(Collected data entries)
##############################
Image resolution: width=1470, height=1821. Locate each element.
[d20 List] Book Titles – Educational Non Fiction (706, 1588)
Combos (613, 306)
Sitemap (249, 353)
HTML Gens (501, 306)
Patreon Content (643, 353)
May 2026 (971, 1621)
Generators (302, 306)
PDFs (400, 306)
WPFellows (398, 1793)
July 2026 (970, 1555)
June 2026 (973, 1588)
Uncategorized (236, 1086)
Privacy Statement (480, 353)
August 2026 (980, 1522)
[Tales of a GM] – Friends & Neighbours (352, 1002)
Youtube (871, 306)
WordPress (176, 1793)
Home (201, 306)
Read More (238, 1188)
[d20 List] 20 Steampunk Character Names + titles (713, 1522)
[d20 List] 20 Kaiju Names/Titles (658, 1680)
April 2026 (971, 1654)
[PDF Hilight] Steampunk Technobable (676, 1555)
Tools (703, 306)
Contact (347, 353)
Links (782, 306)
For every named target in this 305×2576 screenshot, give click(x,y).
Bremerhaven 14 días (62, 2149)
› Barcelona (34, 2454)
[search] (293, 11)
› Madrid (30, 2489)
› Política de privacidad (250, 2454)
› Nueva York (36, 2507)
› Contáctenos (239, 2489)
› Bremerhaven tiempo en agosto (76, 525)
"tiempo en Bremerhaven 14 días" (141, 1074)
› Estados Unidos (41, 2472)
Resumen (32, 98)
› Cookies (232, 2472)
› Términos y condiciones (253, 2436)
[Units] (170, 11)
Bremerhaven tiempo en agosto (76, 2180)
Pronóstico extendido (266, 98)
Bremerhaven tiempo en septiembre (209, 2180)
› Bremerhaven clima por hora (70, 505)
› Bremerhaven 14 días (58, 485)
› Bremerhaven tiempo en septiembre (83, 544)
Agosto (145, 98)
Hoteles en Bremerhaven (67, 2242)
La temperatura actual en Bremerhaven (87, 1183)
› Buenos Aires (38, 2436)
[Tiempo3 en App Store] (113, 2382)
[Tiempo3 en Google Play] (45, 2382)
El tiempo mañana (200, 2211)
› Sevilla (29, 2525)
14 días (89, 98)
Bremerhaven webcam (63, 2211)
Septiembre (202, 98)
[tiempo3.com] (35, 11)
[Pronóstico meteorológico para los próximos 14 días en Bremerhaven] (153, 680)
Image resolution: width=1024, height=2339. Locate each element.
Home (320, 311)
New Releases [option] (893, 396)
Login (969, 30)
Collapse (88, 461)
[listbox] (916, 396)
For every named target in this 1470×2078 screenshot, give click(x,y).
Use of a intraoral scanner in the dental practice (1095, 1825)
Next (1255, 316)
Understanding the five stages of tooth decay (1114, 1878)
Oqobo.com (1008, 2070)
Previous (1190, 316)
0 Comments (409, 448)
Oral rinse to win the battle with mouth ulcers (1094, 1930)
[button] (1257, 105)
##############################
PROBLEM TO WORK ON -> Would you please set down the lines from the one with "Unidos (41, 2472)" to the end of the data above, exactly and without any other lines?

ANSWER TO THIS EXERCISE ->
› Estados Unidos (41, 2472)
Resumen (32, 98)
› Cookies (232, 2472)
› Términos y condiciones (253, 2436)
[Units] (170, 11)
Bremerhaven tiempo en agosto (76, 2180)
Pronóstico extendido (266, 98)
Bremerhaven tiempo en septiembre (209, 2180)
› Bremerhaven clima por hora (70, 505)
› Bremerhaven 14 días (58, 485)
› Bremerhaven tiempo en septiembre (83, 544)
Agosto (145, 98)
Hoteles en Bremerhaven (67, 2242)
La temperatura actual en Bremerhaven (87, 1183)
› Buenos Aires (38, 2436)
[Tiempo3 en App Store] (113, 2382)
[Tiempo3 en Google Play] (45, 2382)
El tiempo mañana (200, 2211)
› Sevilla (29, 2525)
14 días (89, 98)
Bremerhaven webcam (63, 2211)
Septiembre (202, 98)
[tiempo3.com] (35, 11)
[Pronóstico meteorológico para los próximos 14 días en Bremerhaven] (153, 680)
Image resolution: width=1024, height=2339. Locate each element.
Home (320, 311)
New Releases [option] (893, 396)
Login (969, 30)
Collapse (88, 461)
[listbox] (916, 396)
For every named target in this 1470×2078 screenshot, give click(x,y).
Use of a intraoral scanner in the dental practice (1095, 1825)
Next (1255, 316)
Understanding the five stages of tooth decay (1114, 1878)
Oqobo.com (1008, 2070)
Previous (1190, 316)
0 Comments (409, 448)
Oral rinse to win the battle with mouth ulcers (1094, 1930)
[button] (1257, 105)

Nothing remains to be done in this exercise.